Fraud Claims on the Rise, but CEOs Rarely Held Personally Accountable

Entities such as pharmaceutical corporations, banks, and defense contractors will pay the government an estimated $8 billion this year to settle fraud charges under the False Claims Act, according to industry analysts.

While the growing amount of money collected from fraud settlements can be seen as a victory for taxpayers, the whistleblowers who make these cases possible and the Justice Department, one question persists; if executives are making the big decisions at these companies responsible for defrauding the government, why are they not held personally accountable for their actions like any other criminal or scam artist?

“A lot of people on the street, they’re wondering how a company can commit serious violations of securities laws and yet no individuals seem to be involved and no individual responsibility was assessed,” said Senator Jack Reed (D – RI) in a recent hearing.

Senator Reed’s concerns are shared by many lawmakers, including President Obama, who has called for greater individual accountability when it comes to fraud. Successfully prosecuting company executives involved in fraud cases, however, has proven challenging at times. At the end of July, for example, a CitiGroup manager accused of selling peculiar securities (without telling investors that the company was simultaneously betting against the securities they were selling) was acquitted of charges by a federal jury.
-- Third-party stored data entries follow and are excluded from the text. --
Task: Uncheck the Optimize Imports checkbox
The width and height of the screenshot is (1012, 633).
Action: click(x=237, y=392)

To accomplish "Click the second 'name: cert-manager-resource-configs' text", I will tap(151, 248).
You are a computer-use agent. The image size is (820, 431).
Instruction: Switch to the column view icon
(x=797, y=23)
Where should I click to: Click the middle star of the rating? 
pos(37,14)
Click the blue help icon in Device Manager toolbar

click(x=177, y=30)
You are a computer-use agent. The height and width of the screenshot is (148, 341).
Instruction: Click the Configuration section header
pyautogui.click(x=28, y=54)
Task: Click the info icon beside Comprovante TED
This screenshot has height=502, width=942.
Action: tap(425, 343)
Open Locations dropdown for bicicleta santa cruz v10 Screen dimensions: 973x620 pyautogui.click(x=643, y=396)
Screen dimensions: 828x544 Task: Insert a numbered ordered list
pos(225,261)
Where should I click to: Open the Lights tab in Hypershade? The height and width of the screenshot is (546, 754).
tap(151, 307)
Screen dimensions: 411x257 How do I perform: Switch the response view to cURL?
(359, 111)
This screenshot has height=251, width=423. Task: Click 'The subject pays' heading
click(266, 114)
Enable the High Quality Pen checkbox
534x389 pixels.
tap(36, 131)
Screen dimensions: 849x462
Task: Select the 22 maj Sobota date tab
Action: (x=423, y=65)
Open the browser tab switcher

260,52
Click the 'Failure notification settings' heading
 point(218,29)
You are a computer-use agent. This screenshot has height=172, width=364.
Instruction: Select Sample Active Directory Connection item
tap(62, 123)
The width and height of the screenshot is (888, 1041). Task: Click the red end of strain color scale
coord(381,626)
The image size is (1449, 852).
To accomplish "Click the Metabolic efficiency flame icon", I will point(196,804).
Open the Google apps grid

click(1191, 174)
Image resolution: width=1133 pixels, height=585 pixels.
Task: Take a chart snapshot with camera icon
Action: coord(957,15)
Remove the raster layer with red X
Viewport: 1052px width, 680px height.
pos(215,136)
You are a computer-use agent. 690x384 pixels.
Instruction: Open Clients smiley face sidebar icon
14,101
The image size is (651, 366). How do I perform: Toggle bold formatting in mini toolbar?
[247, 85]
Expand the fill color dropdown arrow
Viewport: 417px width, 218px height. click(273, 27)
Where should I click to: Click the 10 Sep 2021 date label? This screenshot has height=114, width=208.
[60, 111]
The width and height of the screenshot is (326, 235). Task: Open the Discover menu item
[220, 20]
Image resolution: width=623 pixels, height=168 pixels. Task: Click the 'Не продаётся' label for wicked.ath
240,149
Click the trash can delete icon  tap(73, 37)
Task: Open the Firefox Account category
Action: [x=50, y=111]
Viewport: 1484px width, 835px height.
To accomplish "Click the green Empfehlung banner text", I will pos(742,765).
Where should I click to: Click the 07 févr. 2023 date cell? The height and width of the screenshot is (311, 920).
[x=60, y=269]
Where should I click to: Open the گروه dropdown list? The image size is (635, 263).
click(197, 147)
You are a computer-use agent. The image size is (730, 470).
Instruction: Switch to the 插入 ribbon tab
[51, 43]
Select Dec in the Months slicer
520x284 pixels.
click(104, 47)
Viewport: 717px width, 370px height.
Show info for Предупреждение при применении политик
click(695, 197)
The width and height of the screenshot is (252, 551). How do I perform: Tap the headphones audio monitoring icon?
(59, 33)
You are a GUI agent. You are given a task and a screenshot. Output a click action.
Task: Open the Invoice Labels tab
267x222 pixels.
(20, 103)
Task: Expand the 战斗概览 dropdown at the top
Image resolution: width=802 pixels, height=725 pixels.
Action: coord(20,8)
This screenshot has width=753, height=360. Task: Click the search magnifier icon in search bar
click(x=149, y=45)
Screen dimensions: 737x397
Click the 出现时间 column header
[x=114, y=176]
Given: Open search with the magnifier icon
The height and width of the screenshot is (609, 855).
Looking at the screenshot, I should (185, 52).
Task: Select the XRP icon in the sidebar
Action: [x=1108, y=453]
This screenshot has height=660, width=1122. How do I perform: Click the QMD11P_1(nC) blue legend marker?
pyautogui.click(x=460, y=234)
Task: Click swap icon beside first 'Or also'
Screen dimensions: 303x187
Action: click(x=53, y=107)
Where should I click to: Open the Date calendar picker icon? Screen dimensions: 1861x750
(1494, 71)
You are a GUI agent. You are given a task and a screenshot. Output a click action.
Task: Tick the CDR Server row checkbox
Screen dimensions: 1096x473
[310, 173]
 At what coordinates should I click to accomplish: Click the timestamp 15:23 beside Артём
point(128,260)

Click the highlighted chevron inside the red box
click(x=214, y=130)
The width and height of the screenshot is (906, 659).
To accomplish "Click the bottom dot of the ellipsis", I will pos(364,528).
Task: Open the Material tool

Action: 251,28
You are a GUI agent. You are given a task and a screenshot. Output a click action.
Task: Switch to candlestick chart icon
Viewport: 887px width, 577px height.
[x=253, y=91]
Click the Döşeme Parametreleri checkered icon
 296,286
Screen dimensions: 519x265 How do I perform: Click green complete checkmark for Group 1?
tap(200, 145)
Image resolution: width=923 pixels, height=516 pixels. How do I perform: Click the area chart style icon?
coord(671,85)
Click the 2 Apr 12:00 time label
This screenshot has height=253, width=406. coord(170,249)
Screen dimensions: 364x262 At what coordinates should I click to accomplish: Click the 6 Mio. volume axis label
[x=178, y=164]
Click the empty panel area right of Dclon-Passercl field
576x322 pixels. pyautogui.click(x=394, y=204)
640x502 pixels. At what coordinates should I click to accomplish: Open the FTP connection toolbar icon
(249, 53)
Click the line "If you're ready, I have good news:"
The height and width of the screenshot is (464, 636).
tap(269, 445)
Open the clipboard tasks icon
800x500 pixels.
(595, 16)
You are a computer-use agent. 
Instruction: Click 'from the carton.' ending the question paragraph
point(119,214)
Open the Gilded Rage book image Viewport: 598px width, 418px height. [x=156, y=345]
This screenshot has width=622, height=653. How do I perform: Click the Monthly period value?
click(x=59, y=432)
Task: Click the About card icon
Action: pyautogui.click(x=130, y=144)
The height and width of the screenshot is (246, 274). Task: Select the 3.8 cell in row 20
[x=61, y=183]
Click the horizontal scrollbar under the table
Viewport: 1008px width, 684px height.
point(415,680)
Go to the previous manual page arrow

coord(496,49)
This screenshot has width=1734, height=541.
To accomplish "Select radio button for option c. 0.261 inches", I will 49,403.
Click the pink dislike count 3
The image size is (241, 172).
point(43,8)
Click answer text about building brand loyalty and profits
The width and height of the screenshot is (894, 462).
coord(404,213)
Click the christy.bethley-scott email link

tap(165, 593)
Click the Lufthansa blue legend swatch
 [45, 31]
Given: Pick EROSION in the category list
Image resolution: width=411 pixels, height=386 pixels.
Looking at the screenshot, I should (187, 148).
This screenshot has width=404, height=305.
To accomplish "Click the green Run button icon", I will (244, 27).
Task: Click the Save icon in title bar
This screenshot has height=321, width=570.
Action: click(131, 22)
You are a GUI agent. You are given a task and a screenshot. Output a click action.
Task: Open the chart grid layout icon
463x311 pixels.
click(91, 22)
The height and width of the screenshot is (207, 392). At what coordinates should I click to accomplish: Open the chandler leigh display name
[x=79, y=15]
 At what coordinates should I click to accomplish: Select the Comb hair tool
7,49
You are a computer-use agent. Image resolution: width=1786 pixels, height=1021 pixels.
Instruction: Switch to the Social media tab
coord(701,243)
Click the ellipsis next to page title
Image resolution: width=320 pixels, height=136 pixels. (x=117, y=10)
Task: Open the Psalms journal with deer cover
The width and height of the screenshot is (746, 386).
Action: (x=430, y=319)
The Justice Department is far more likely to go after companies rather than individuals for several reasons: First, the recovery is often bigger in civil cases against a company. Second, civil cases require less burden of proof than criminal charges against an individual, and CEOs are often protected by a chain of command decisions made by people working under them. Collecting civil fines and penalties against large corporations is also much easier than trying to locate and tap into an individual’s assets. Finally, many company executives are more willing to allow their stockholders to pay the costs associated with their fraud by allowing the company to enter into a Corporate Integrity Agreement, a large fine and short supervision by the government in exchange for the government’s promise not to take any action against them personally.

The New York Times reports that to date, the Securities and Exchange Commission (SEC) has charged 55 chief executives and other senior officers for fraud during the financial crisis. So far, the government has collected approximately $2.2 billion in fines and other monetary relief.

Still, critics continue to demand stricter accountability for company executives who essentially make decisions that lead to the defrauding of the government and the American people. That will only happen when the government focuses more on punishing this misconduct and the executives who perpetrate it and less on the desire to collect fines and penalties for the government. At the very least, a balance needs to be reached forcing personal responsibility on the executives and the corporate culture they create and the government’s desire to gain the public’s attention by collecting multi-million dollar fines.

“If you are an executive, you know that the chances of getting caught are infinitely small, and the chances of getting caught and prosecuted are even smaller,” said Dennis M. Kelleher, president of financial regulatory advocacy group Better Markets.

It is time for the government to make it a more likely consequence. This will only happen if whistleblowers continue to raise the issue by filing Qui Tam False Claim Act actions and naming those who, in addition to the company, created the schemes to defraud the taxpayers.